-- TO BE DONE --
Please reproduce the whole listing below word for word, keeping every line unchanged.

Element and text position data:
◇ ◇ ◇ ◇ ◇

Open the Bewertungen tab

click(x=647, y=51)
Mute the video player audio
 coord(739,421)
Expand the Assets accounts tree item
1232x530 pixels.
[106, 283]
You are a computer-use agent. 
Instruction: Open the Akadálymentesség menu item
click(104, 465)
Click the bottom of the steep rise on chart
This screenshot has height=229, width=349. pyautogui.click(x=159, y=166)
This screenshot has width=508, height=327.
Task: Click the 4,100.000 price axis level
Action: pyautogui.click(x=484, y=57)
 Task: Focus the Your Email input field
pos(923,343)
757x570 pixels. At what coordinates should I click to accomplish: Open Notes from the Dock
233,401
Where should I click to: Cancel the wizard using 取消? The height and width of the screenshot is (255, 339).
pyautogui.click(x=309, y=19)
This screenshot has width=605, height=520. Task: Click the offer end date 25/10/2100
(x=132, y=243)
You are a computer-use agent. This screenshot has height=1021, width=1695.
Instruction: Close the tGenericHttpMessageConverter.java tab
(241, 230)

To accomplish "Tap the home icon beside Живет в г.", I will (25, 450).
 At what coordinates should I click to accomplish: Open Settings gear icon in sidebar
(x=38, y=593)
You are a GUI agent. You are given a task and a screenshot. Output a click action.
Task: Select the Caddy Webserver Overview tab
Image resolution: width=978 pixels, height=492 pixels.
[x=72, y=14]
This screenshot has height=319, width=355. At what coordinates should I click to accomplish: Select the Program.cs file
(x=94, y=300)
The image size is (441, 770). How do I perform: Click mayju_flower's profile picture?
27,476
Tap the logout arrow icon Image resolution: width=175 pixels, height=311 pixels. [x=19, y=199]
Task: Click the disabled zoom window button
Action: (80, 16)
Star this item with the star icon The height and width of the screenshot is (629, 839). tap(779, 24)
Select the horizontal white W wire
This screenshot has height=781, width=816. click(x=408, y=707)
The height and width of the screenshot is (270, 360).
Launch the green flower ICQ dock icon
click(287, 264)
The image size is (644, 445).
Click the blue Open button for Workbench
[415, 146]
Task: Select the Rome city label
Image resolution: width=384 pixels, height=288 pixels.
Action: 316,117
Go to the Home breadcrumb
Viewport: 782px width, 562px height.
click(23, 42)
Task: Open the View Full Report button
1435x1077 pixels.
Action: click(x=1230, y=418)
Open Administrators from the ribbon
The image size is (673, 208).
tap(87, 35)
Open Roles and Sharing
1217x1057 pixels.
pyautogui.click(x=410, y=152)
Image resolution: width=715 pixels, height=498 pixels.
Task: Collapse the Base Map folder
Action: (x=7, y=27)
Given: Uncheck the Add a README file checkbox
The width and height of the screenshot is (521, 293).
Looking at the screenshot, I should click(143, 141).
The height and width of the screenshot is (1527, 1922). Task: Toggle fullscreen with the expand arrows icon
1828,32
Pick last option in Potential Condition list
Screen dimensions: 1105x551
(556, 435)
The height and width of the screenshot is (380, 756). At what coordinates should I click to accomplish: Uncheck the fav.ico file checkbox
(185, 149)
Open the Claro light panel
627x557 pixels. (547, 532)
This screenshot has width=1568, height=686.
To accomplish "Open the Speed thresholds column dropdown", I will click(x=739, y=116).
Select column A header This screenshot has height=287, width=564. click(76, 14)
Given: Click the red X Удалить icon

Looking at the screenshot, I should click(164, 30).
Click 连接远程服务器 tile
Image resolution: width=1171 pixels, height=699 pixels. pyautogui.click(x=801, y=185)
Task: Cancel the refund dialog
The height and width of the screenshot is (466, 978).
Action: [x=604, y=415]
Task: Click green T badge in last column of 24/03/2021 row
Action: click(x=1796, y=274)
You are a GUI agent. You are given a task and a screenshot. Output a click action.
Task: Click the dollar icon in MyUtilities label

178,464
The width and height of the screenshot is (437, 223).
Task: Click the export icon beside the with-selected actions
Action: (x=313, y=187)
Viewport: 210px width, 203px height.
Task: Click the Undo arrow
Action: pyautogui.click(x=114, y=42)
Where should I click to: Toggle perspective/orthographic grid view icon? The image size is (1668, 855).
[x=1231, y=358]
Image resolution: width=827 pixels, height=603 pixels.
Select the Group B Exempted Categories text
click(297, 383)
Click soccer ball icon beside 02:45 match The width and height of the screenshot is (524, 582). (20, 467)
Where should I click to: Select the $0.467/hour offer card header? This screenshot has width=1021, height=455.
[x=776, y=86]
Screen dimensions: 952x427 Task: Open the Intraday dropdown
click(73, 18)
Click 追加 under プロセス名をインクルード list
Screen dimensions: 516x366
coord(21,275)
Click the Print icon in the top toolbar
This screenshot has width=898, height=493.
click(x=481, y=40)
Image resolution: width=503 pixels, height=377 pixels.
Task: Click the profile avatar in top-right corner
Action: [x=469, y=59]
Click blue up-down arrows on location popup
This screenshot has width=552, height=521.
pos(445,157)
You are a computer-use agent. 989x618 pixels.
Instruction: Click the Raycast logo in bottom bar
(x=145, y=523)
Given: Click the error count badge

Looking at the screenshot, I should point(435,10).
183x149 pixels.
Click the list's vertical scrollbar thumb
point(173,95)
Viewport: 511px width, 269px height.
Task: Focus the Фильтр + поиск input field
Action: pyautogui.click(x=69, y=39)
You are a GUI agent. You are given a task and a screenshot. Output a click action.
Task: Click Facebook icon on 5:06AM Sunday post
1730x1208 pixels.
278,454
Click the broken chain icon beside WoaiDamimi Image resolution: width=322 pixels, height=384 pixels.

◇ ◇ ◇ ◇ ◇

-- CORRECT RESPONSE --
Open the Bewertungen tab

click(x=647, y=51)
Mute the video player audio
 coord(739,421)
Expand the Assets accounts tree item
1232x530 pixels.
[106, 283]
You are a computer-use agent. 
Instruction: Open the Akadálymentesség menu item
click(104, 465)
Click the bottom of the steep rise on chart
This screenshot has height=229, width=349. pyautogui.click(x=159, y=166)
This screenshot has width=508, height=327.
Task: Click the 4,100.000 price axis level
Action: pyautogui.click(x=484, y=57)
 Task: Focus the Your Email input field
pos(923,343)
757x570 pixels. At what coordinates should I click to accomplish: Open Notes from the Dock
233,401
Where should I click to: Cancel the wizard using 取消? The height and width of the screenshot is (255, 339).
pyautogui.click(x=309, y=19)
This screenshot has width=605, height=520. Task: Click the offer end date 25/10/2100
(x=132, y=243)
You are a computer-use agent. This screenshot has height=1021, width=1695.
Instruction: Close the tGenericHttpMessageConverter.java tab
(241, 230)

To accomplish "Tap the home icon beside Живет в г.", I will (25, 450).
 At what coordinates should I click to accomplish: Open Settings gear icon in sidebar
(x=38, y=593)
You are a GUI agent. You are given a task and a screenshot. Output a click action.
Task: Select the Caddy Webserver Overview tab
Image resolution: width=978 pixels, height=492 pixels.
[x=72, y=14]
This screenshot has height=319, width=355. At what coordinates should I click to accomplish: Select the Program.cs file
(x=94, y=300)
The image size is (441, 770). How do I perform: Click mayju_flower's profile picture?
27,476
Tap the logout arrow icon Image resolution: width=175 pixels, height=311 pixels. [x=19, y=199]
Task: Click the disabled zoom window button
Action: (80, 16)
Star this item with the star icon The height and width of the screenshot is (629, 839). tap(779, 24)
Select the horizontal white W wire
This screenshot has height=781, width=816. click(x=408, y=707)
The height and width of the screenshot is (270, 360).
Launch the green flower ICQ dock icon
click(287, 264)
The image size is (644, 445).
Click the blue Open button for Workbench
[415, 146]
Task: Select the Rome city label
Image resolution: width=384 pixels, height=288 pixels.
Action: 316,117
Go to the Home breadcrumb
Viewport: 782px width, 562px height.
click(23, 42)
Task: Open the View Full Report button
1435x1077 pixels.
Action: click(x=1230, y=418)
Open Administrators from the ribbon
The image size is (673, 208).
tap(87, 35)
Open Roles and Sharing
1217x1057 pixels.
pyautogui.click(x=410, y=152)
Image resolution: width=715 pixels, height=498 pixels.
Task: Collapse the Base Map folder
Action: (x=7, y=27)
Given: Uncheck the Add a README file checkbox
The width and height of the screenshot is (521, 293).
Looking at the screenshot, I should click(143, 141).
The height and width of the screenshot is (1527, 1922). Task: Toggle fullscreen with the expand arrows icon
1828,32
Pick last option in Potential Condition list
Screen dimensions: 1105x551
(556, 435)
The height and width of the screenshot is (380, 756). At what coordinates should I click to accomplish: Uncheck the fav.ico file checkbox
(185, 149)
Open the Claro light panel
627x557 pixels. (547, 532)
This screenshot has width=1568, height=686.
To accomplish "Open the Speed thresholds column dropdown", I will click(x=739, y=116).
Select column A header This screenshot has height=287, width=564. click(76, 14)
Given: Click the red X Удалить icon

Looking at the screenshot, I should click(164, 30).
Click 连接远程服务器 tile
Image resolution: width=1171 pixels, height=699 pixels. pyautogui.click(x=801, y=185)
Task: Cancel the refund dialog
The height and width of the screenshot is (466, 978).
Action: [x=604, y=415]
Task: Click green T badge in last column of 24/03/2021 row
Action: click(x=1796, y=274)
You are a GUI agent. You are given a task and a screenshot. Output a click action.
Task: Click the dollar icon in MyUtilities label

178,464
The width and height of the screenshot is (437, 223).
Task: Click the export icon beside the with-selected actions
Action: (x=313, y=187)
Viewport: 210px width, 203px height.
Task: Click the Undo arrow
Action: pyautogui.click(x=114, y=42)
Where should I click to: Toggle perspective/orthographic grid view icon? The image size is (1668, 855).
[x=1231, y=358]
Image resolution: width=827 pixels, height=603 pixels.
Select the Group B Exempted Categories text
click(297, 383)
Click soccer ball icon beside 02:45 match The width and height of the screenshot is (524, 582). (20, 467)
Where should I click to: Select the $0.467/hour offer card header? This screenshot has width=1021, height=455.
[x=776, y=86]
Screen dimensions: 952x427 Task: Open the Intraday dropdown
click(73, 18)
Click 追加 under プロセス名をインクルード list
Screen dimensions: 516x366
coord(21,275)
Click the Print icon in the top toolbar
This screenshot has width=898, height=493.
click(x=481, y=40)
Image resolution: width=503 pixels, height=377 pixels.
Task: Click the profile avatar in top-right corner
Action: [x=469, y=59]
Click blue up-down arrows on location popup
This screenshot has width=552, height=521.
pos(445,157)
You are a computer-use agent. 989x618 pixels.
Instruction: Click the Raycast logo in bottom bar
(x=145, y=523)
Given: Click the error count badge

Looking at the screenshot, I should point(435,10).
183x149 pixels.
Click the list's vertical scrollbar thumb
point(173,95)
Viewport: 511px width, 269px height.
Task: Focus the Фильтр + поиск input field
Action: pyautogui.click(x=69, y=39)
You are a GUI agent. You are given a task and a screenshot. Output a click action.
Task: Click Facebook icon on 5:06AM Sunday post
1730x1208 pixels.
278,454
Click the broken chain icon beside WoaiDamimi Image resolution: width=322 pixels, height=384 pixels.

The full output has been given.